Katarina Barruk at the BBC Proms

Katarina Barruk, 2025
On August 31, 2025 Sámi vocal artist Katarina Barruk performed in concert with the Norwegian Chamber Orchestra at the BBC Proms festival at London's Royal Albert Hall. It was a history-making event, given that she was the first Sámi performer ever to participate in the Proms. I read about this in the Barents Observer, which has a link to a broadcast from Radio Sweden, where she’s interviewed (in English). Barruk’s Sámi identity wasn’t the only thing notable about the event. Barruk sings and joiks in the Ume Sámi language, which is considered extinct in Norway and is severely endangered in Sweden. It was traditionally spoken around the Ume River in central Sweden, around towns such as Sorsele, Lycksele, Arvidsjaur, and Storuman, where Katarina Barruk was raised. Her father, one of only a handful of people to still speak Ume Sámi, is a language consultant and teacher whose work involves documenting and rivitalizing the language; in 2018 he published the first Ume Sámi-Swedish dictionary.

Katarina Barruk herself has been a language-immersion teacher as well as a musician; now she mainly concentrates on her work as a singer, appearing internationally and releasing videos and singles.

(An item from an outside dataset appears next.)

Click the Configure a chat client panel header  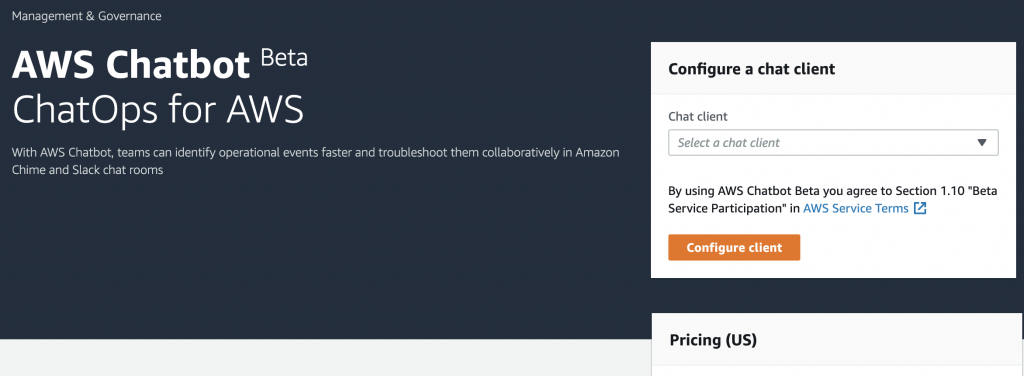coord(833,69)
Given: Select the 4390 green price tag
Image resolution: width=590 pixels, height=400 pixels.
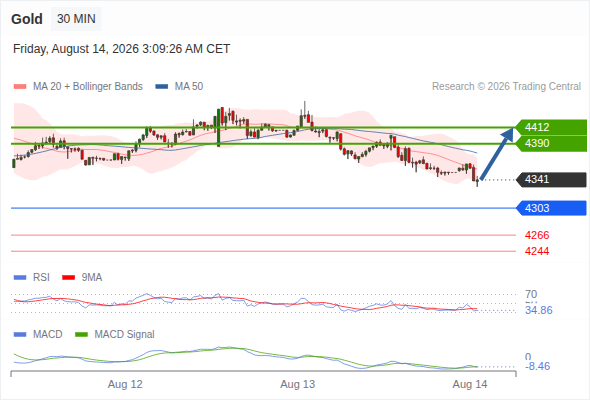Looking at the screenshot, I should pyautogui.click(x=551, y=143).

Like another Sámi vocalist and activist, Sara Ajnakk, who I’ve written about before on this blog and who did not grow up speaking Ume Sámi but has painstakingly learned it and who writes many of her songs in it, Barruk has become a spokesperson for Ume Sámi. Much of the coverage of Barruk’s performance at the Proms mentioned the Ume language.

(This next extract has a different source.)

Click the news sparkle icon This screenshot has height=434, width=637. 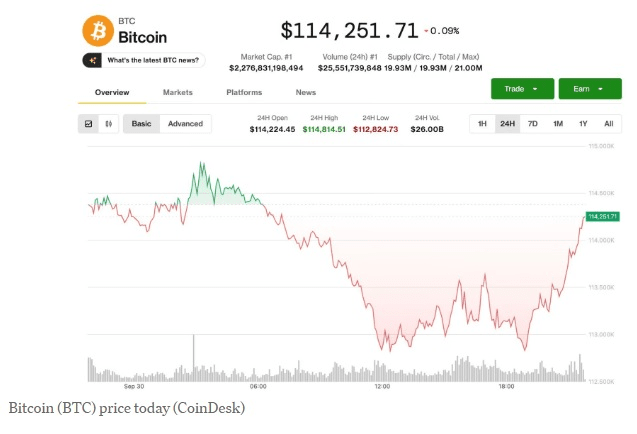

It wasn’t the first time that Ume Sámi was in the news in England—I was able to find an article in the Guardian from 2014, “Reindeer herders, an app and the fight to save a language,” which gives a good overview of the language and the efforts to revitalize it. In the article, Katarina is mentioned as a “young, passionate advocate for access to language education,” who is “currently recording her first album using Ume Sami lyrics and influences from the traditional Sami Yoik.”